The Naira is falling to levels weaker than the black-market rate in a foreign-exchange window set up for international investors and hedge funds last month. Nigeria’s new currency market is showing just how severe the country’s dollar shortage is.
It’s a signal of how dysfunctional currency markets have become in Africa’s largest economy amid multiple exchange rates and a host of trading and import restrictions.
Funds including Chicago-based Frontaura Capital, South Africa’s Allan Gray Ltd. and Duet Asset Management Ltd. of London have bought and sold the currency at levels as much as 6 percent weaker than where it trades in back-alley shops.
The exchange window for portfolio investors was set up by the central bank April 24 to ease a crippling scarcity of hard currency by allowing the naira’s value to drop beyond its official rate. While investors welcomed the move, there’s still a shortage of dollars amid persistent concerns that the monetary authority, which backtracked on a pledge to float the currency last year, will manipulate the rate within the window.
“Dollar liquidity is still very tight,” said Ayodele Salami, who manages about $450 million of African stocks as Duet’s chief investment officer. “The central bank has not provided that much foreign exchange in the window. People won’t come in to Nigeria until they know they can get out. It’s a chicken-and-egg situation. The market’s not yet that functional.”
He managed to sell less than $1 million of naira last week at 396 per dollar, which compares with the black-market rate of 391 and the official interbank rate of 315. The black market is typically used by individuals and small businesses for transactions of less than a few thousand dollars in cash. Access to the interbank market is tightly controlled as part of the government’s efforts to keep a lid on inflation, which accelerated this year to 19 percent, the highest level in at least a decade.
Frontaura, a hedge fund with $120 million of assets, was able to buy a few hundred thousand dollars last week at rates of between 414 and 399 as it sought to repatriate dividends.
The new market “has some kinks to work out,” said Tom Egbert, an analyst at Frontaura. “But at least you can trade naira for dollars. There’s a chance in the coming months that this new FX window leads to a properly functioning FX market.”
Cape Town-based Allan Gray, the largest manager of non-government investment funds in Africa, got a rate of around 405 for dollars it sold to buy Nigerian T-bills yielding as much as 22 percent.
“We’ve been pleasantly surprised at the levels we’ve managed to get,” said Nick Ndiritu, a money manager who helps oversee the $276 million Allan Gray Africa ex-SA Bond Fund.

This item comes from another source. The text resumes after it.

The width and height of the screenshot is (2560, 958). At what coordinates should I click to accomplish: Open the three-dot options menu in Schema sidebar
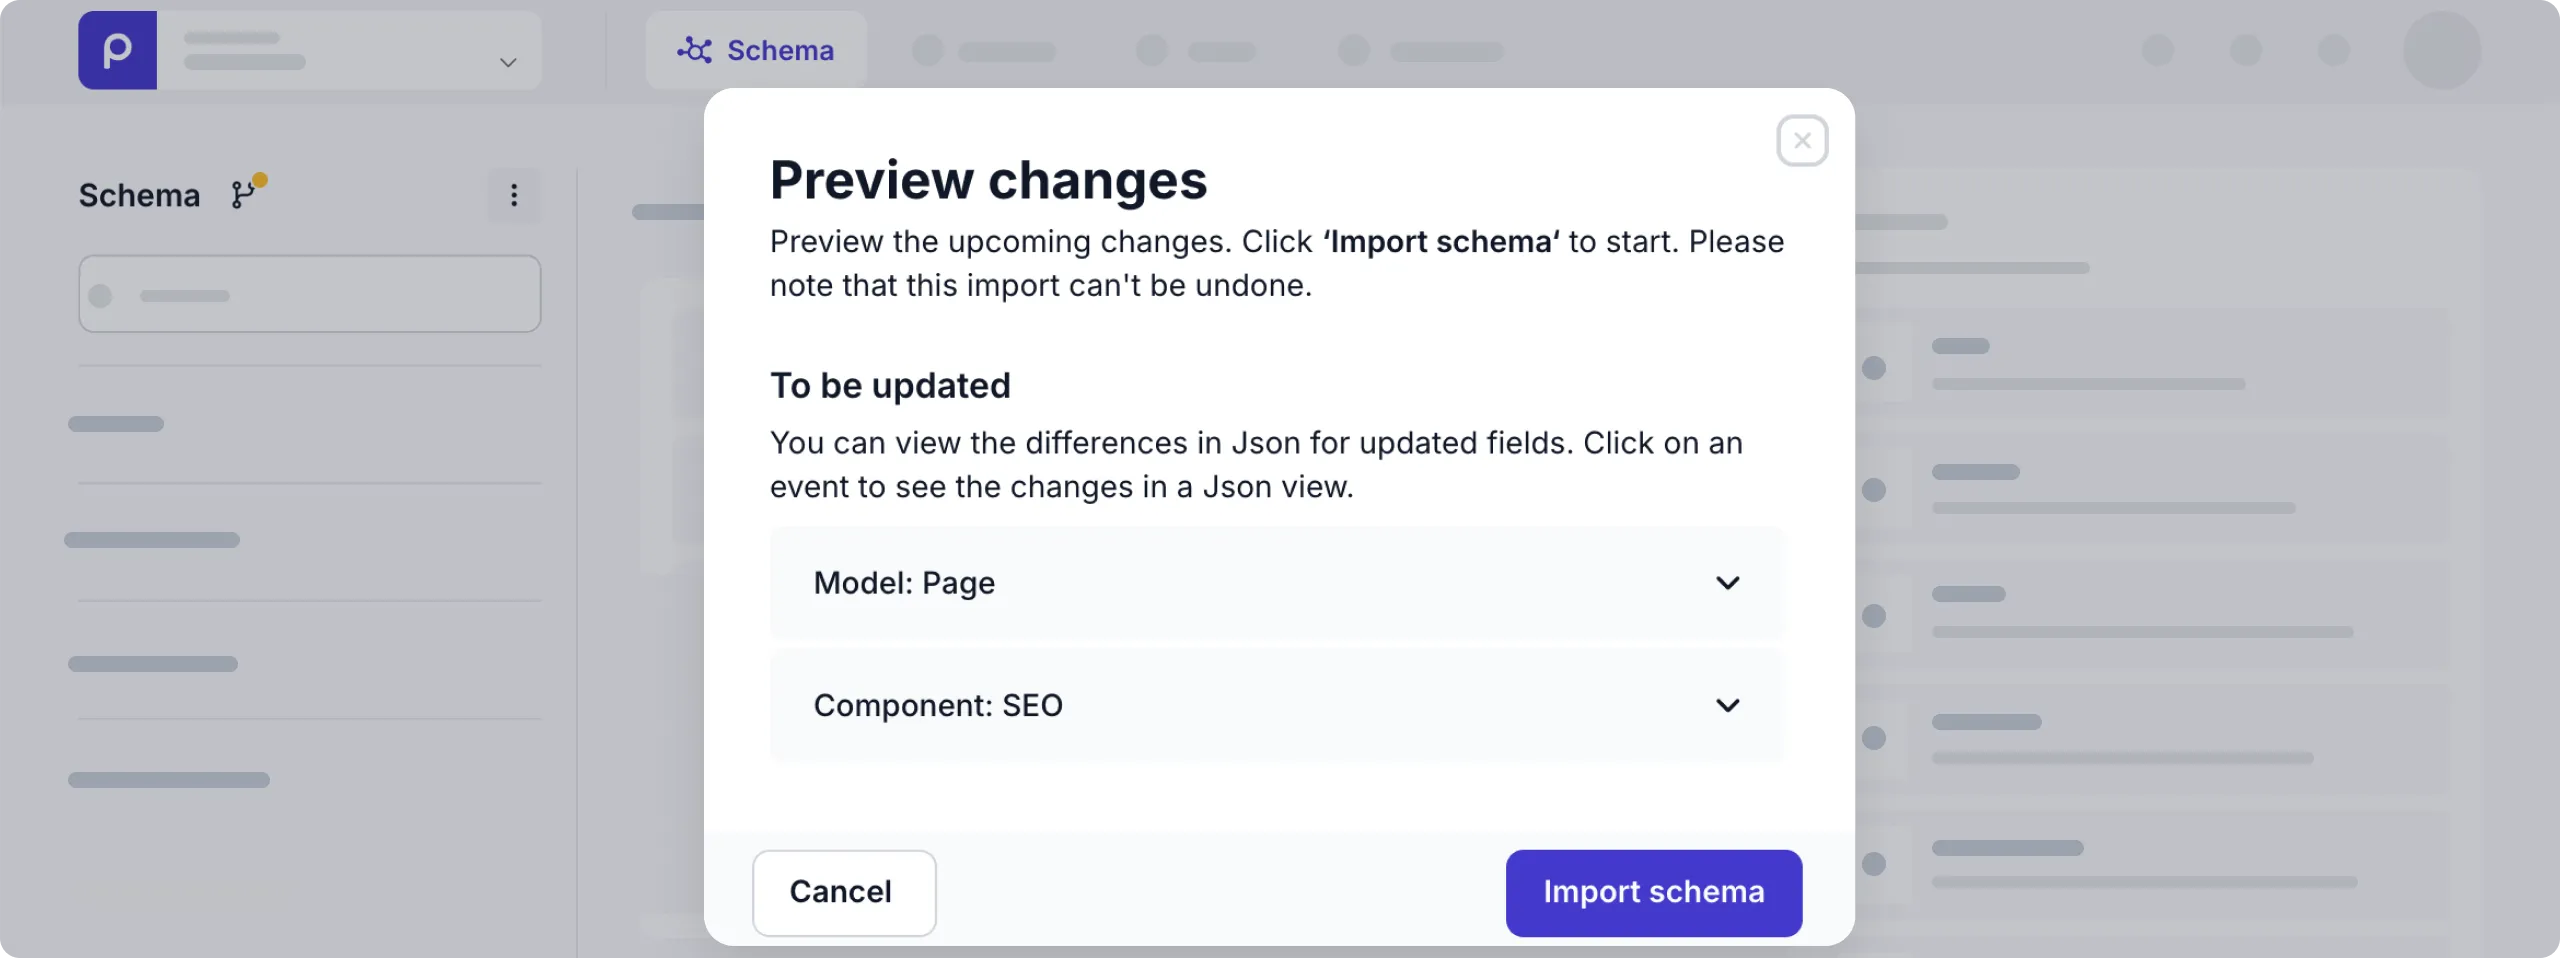[x=514, y=194]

The introduction of the window has tempted Aberdeen Asset Management Plc, which manages about $11 billion of emerging-market assets from London, to buy naira bonds for the first time in about two years. It sold all its local-currency debt in 2015 when Nigeria tried to prevent the naira from weakening amid the crash in the price of oil, its main export.
“We’re talking to banks to re-initiate a small position in the local market,” Kevin Daly, a money manager at Aberdeen, said May 5. “I’m confident we could get something around 400. It seems there is some semblance of a two-way market returning, albeit a small one.”
The new window has a fixing rate, known as NAFEX, which is published once a day. It fell to 378.87 per dollar on Monday, its lowest yet.
BlackRock Inc. switched to using NAFEX on April 24 for valuing naira holdings in its iShares exchange-traded fund that tracks the MSCI Frontier Markets Index, while Allan Gray did the same for its $254 million Africa ex-SA Equity Fund at the end of the month, signaling that investors increasingly view the main interbank rate as irrelevant.
“The new central bank policy’s made it clear that foreign investors now have to go to the NAFEX market,” Salami said. “You’re never going to get the interbank rate.”